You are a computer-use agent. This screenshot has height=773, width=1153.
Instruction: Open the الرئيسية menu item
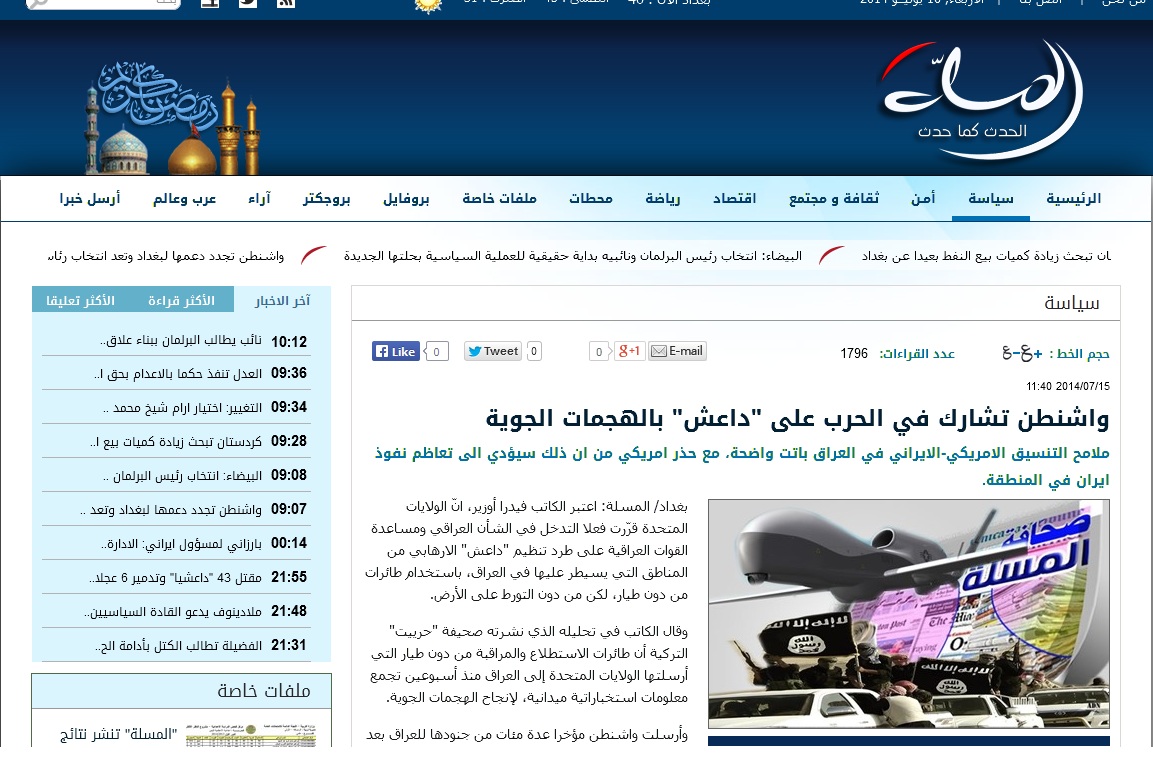1073,199
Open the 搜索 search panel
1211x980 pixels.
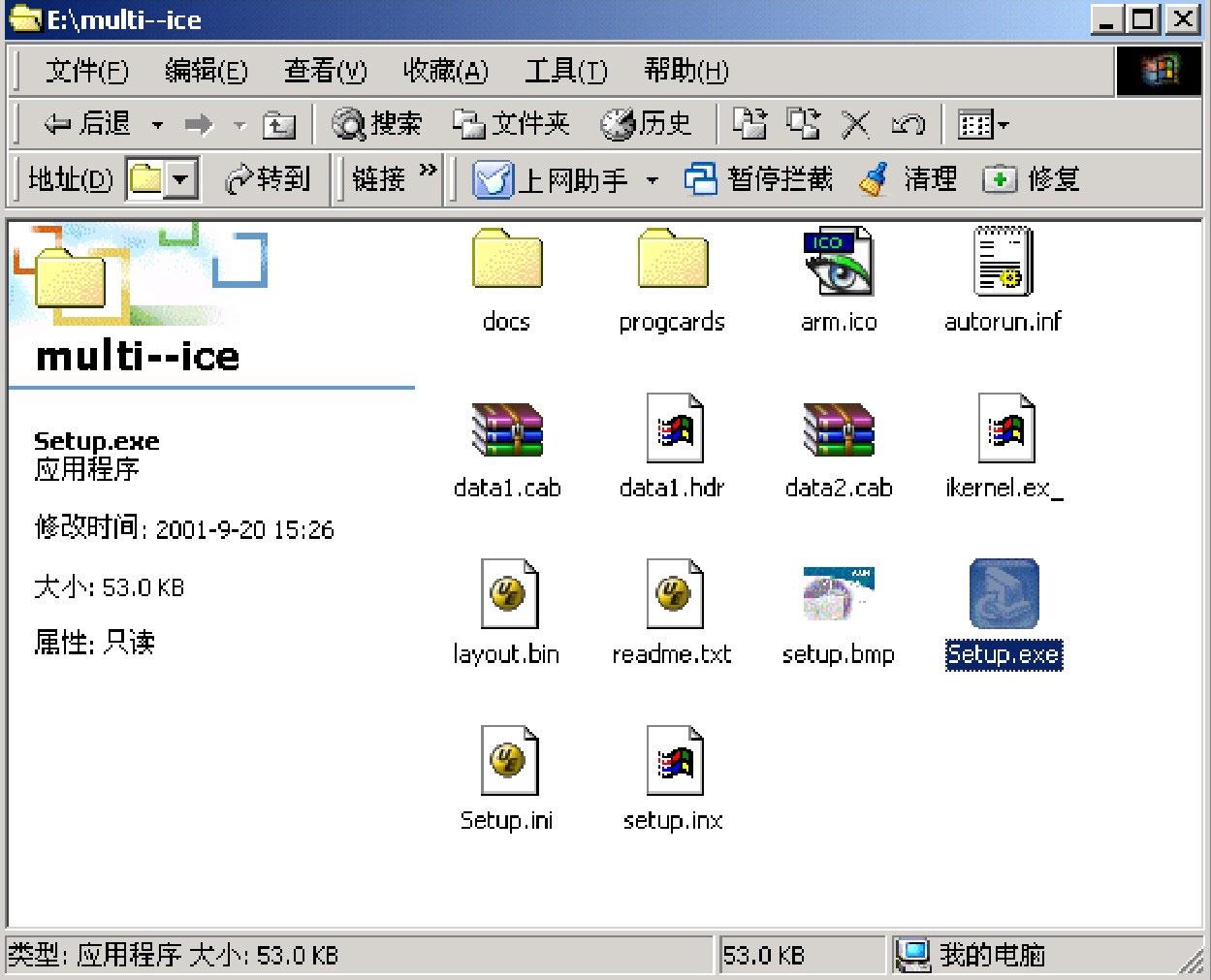click(x=376, y=124)
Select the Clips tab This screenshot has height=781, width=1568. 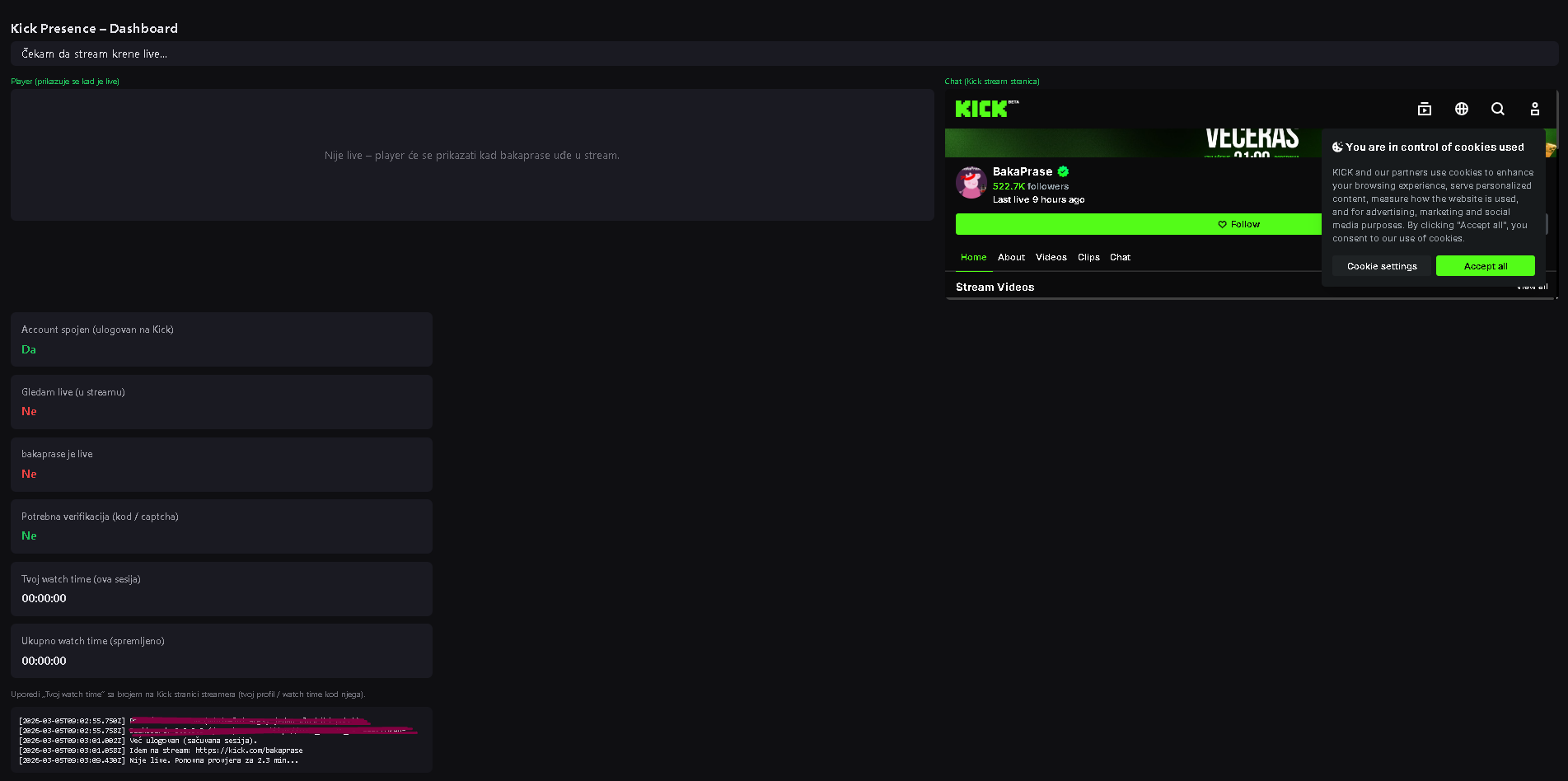click(1088, 257)
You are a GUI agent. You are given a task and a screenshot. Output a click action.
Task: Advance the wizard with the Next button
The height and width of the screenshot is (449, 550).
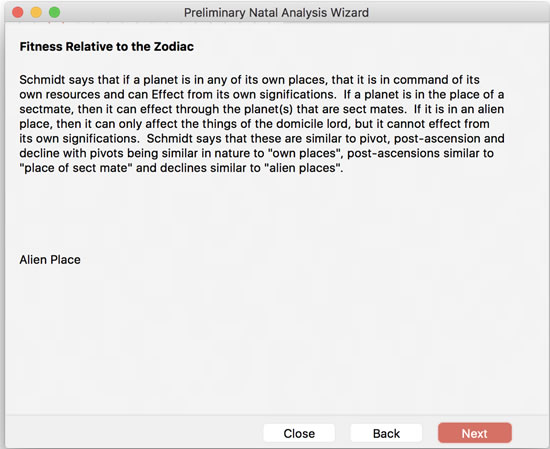[475, 433]
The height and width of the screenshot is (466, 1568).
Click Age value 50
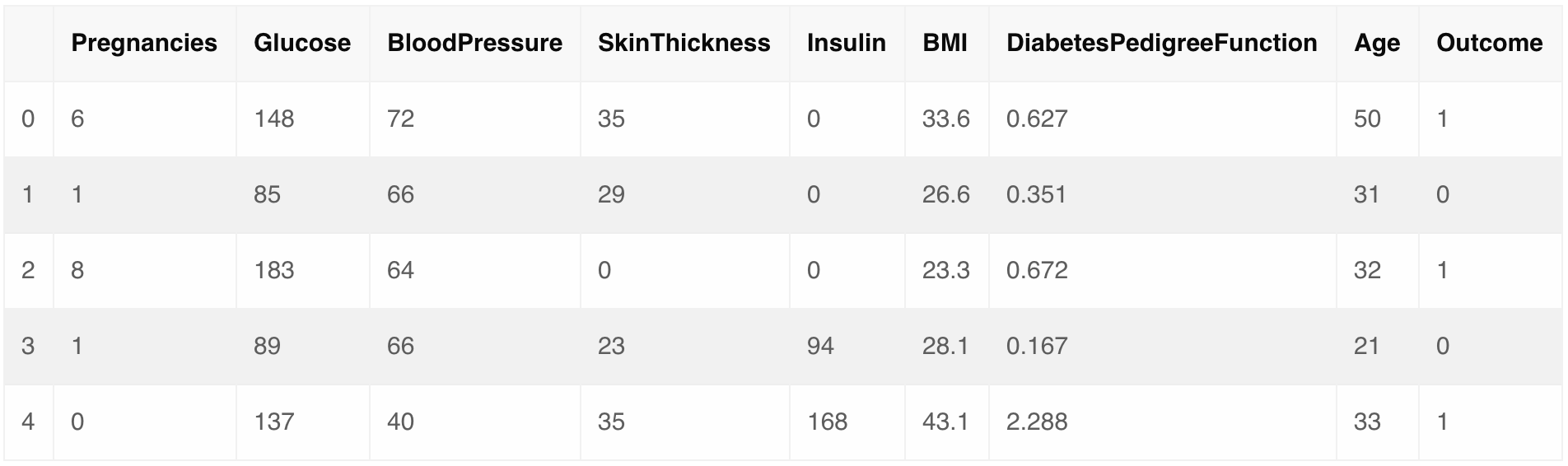(1367, 119)
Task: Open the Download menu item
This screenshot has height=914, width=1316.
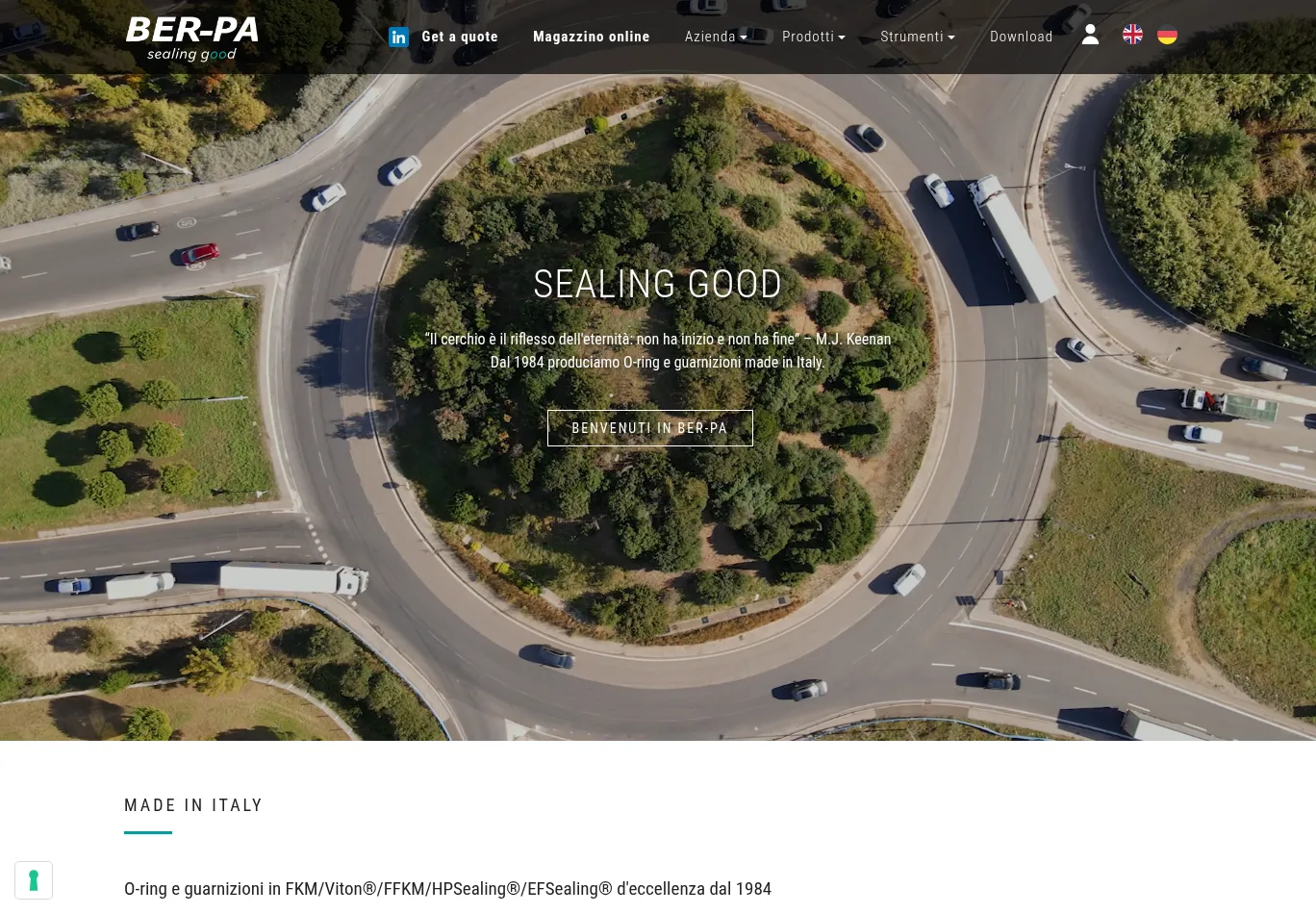Action: click(1021, 38)
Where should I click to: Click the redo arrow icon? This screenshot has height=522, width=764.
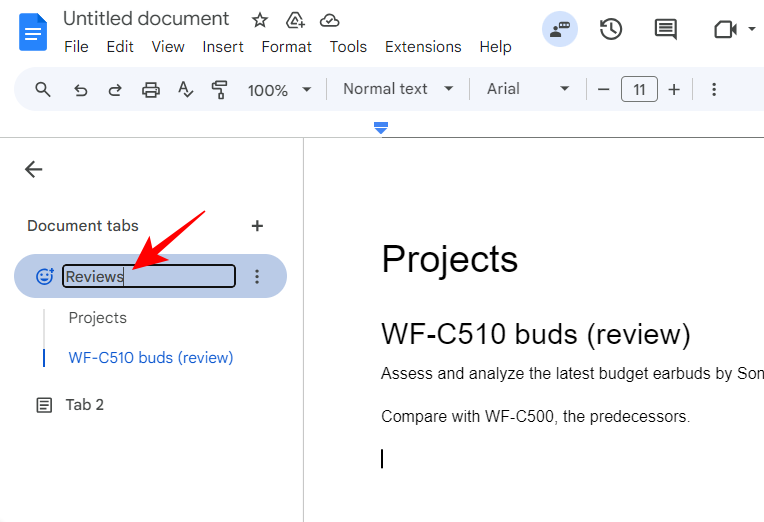(x=115, y=90)
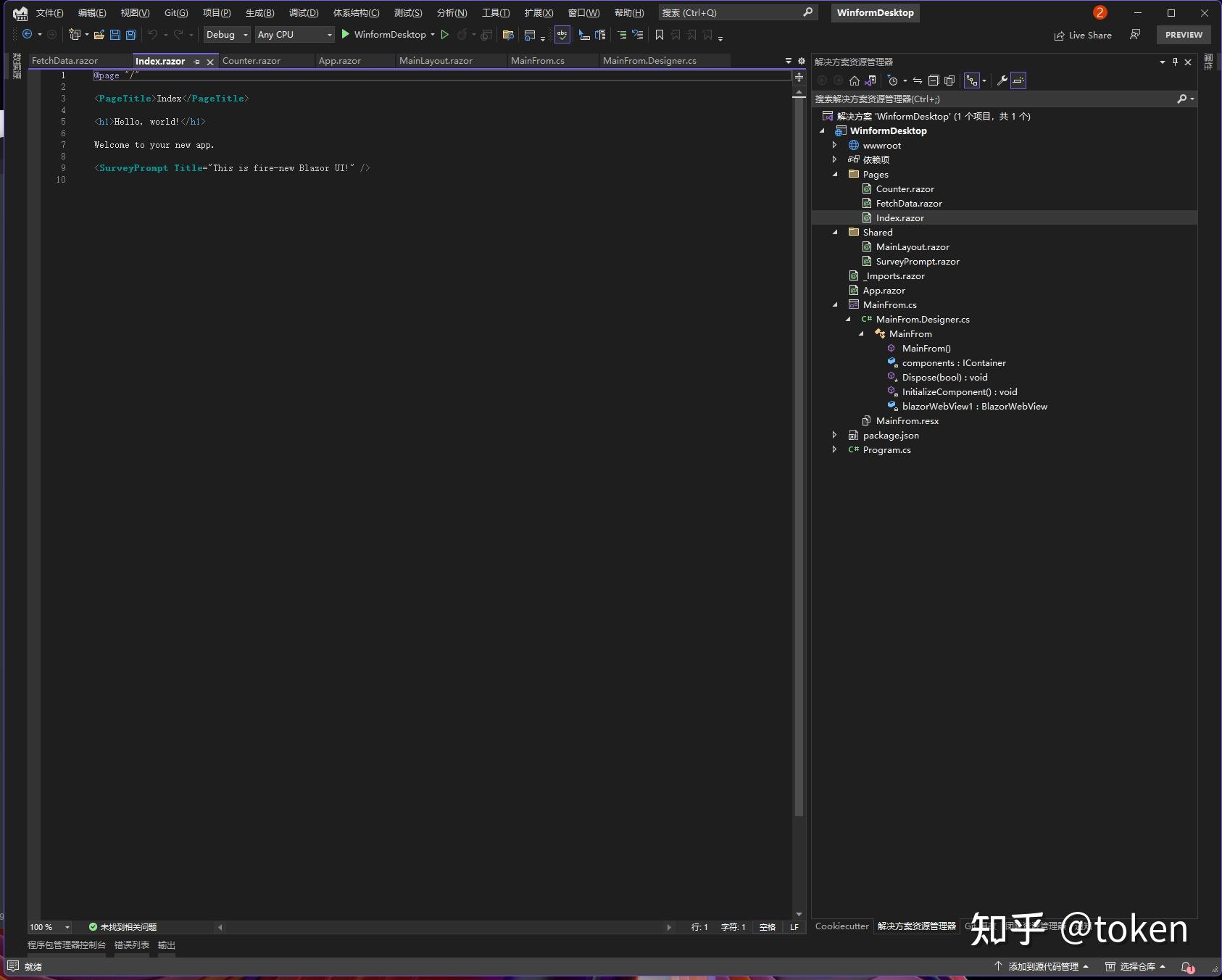
Task: Expand the wwwroot folder node
Action: point(834,145)
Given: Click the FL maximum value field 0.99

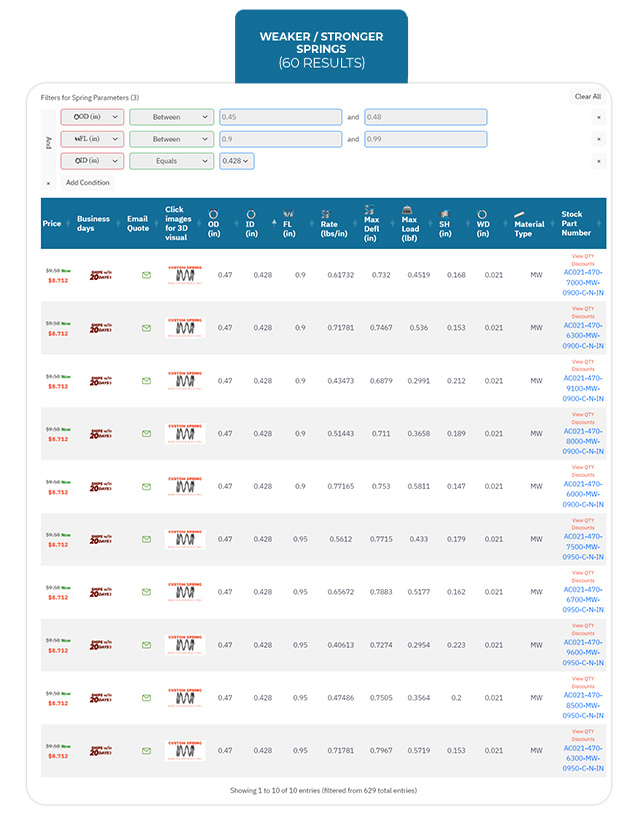Looking at the screenshot, I should pos(425,139).
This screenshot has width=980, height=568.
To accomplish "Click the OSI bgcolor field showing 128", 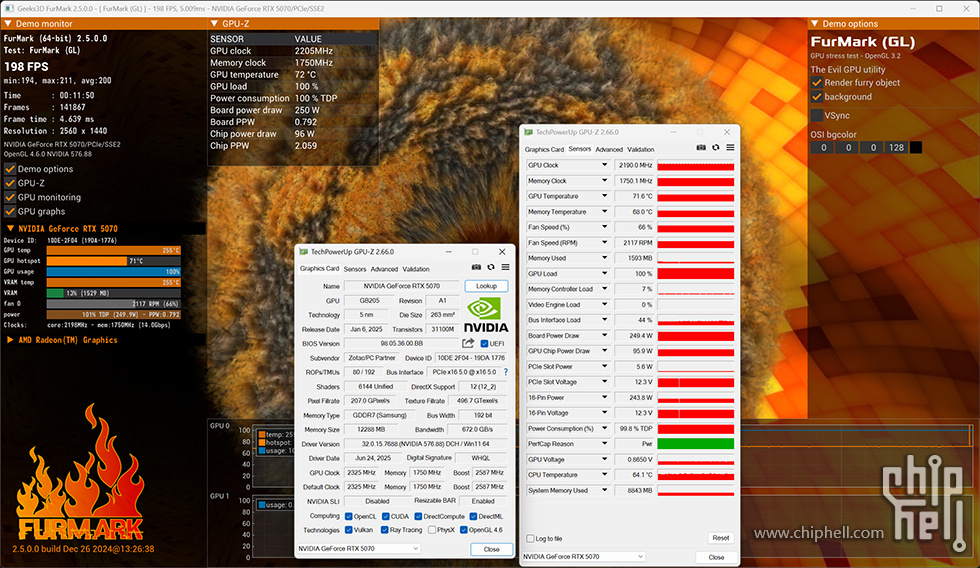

::::::::

- ASSIGNED TASK:
All lines of the records above with the word "agent" in them are to be copied.

- TASK ANSWER:
You are a computer-use agent. This screenshot has height=773, width=1153.
You are a GUI agent. You are given a task and a screenshot. Output a click action.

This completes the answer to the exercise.